On 17 déc. 2013, at 17:50, Chris Wilson <ch...@aptivate.org> wrote:

> There is no particular reason NOT to do it, unless one wants Django's ORM layer to remain fundamentally tied to SQL.

I don’t understand your sentence. To me it’s as if you were saying “there is no particular reason NOT to relay email with Django, unless one wants Django to remain fundamentally tied to HTTP”.

Django’s ORM is entirely designed to translate between an object oriented API and SQL. That’s what its name says. It achieves this through roughly five layers that bride the abstraction gap.

Django’s ORM is fundamentally tied to SQL. It isn’t a choice, a policy or a wish. It’s a fact.

Its APIs were designed according to the capabilities of SQL databases. I don’t believe they’re well suited to NoSQL storage engines. There’s also more diversity in the NoSQL field, making it less valuable to write a common API. The least common denominator may turn out to be very small.

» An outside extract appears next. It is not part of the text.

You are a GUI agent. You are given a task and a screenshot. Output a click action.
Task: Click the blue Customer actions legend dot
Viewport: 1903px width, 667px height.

Of course, you could implement a totally new piece of software that interfaces with both SQL and NoSQL storage engines. You’ll most likely end up with a very different design from Django’s ORM and hopefully a different API too.

> I can't see a good reason to do that, but maybe others do. In the mean time, this question will continue to be asked until a position is officially documented,

The core team doesn’t issue press releases with official positions :) However, as far as I know, most core devs would subscribe to Tom’s answer.

> even if it's "we don't care about NoSQL, just leave us alone.”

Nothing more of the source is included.